In a recent survey by IAG Insurance, 79 percent of Kiwi respondents said climate change is an important issue, which is a key indication that rating systems like Homestar and Homefit are having an increasing influence on new purchasing decisions for homes.

New Zealand’s Green Building Council (NZGBC) provides Homestar ratings of health, efficiency and sustainability for newly constructed homes, while HomeFit ratings pertain to the energy efficiency of existing homes.

In terms of the construction of new buildings, calculations from the World Green Building Council show just a two-percent cost can support more efficient use of energy, delivering a 20-percent average saving on total construction over the life of an asset.

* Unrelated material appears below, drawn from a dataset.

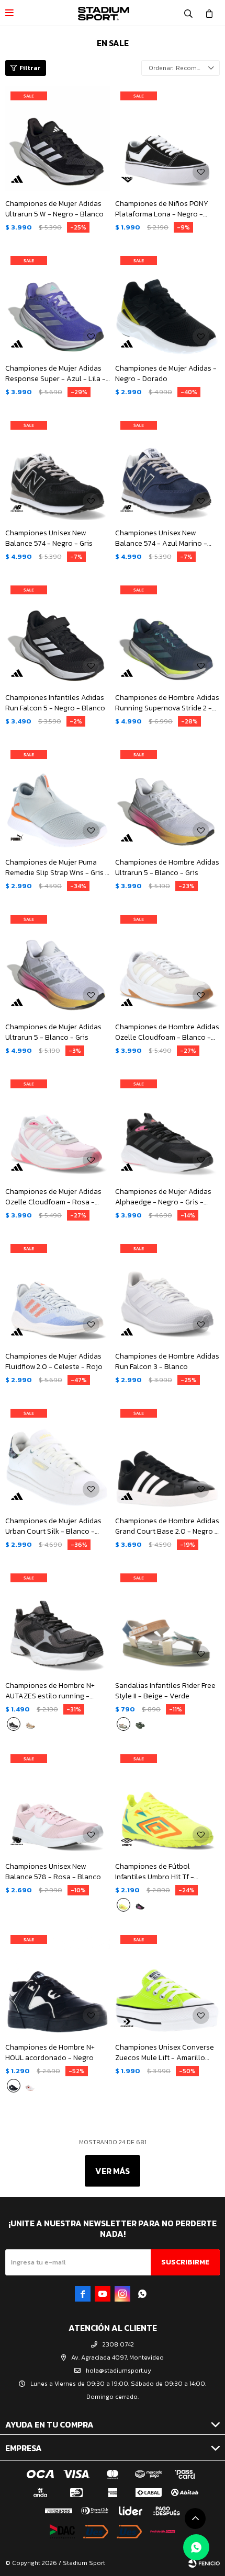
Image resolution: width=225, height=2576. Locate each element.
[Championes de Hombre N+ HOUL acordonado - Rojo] (30, 2085)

Providing better insulation options, harnessing solar power, water-saving fixtures and water recycling as well as efficient design that works with the environment, are now cornerstone elements that have become increasingly important in the construction of new homes, and retrofitting existing ones.

Inside, interior designers are opting for the use of non-toxic paints and water-based stains and sealants while furnishings are ethically sourced while being manufactured in a way that supports waste reduction.


In a recent research report, Bayleys’ global partner Knight Frank found 49 percent of survey respondents planning to migrate during the pandemic said sustainable design principles played an important role in their future home purchasing decision.

A further 84 percent said the energy efficiency of their future home is either important or very important.

Around 27 percent of those survey respondents said they preferred a ‘greener’ home and would be willing to pay a premium for it.

As outlined in this year’s report by the Climate Change Commission, Kiwis can look forward to greater electric vehicle presence on our roads, the end of new LPG connections and a development focus on more efficient use of space.

For current homeowners, retrofitting existing properties has the potential to pay dividends when it comes time to sell, with optimal values increasingly realised by properties with high energy efficient ratings and more green features like electric charging stations, gardens/orchards and sustainably sourced building materials.

Likewise, a focus on walking, cycling and public transport use could see higher values achieved by properties located on transport routes, or in proximity to trails and greenspaces.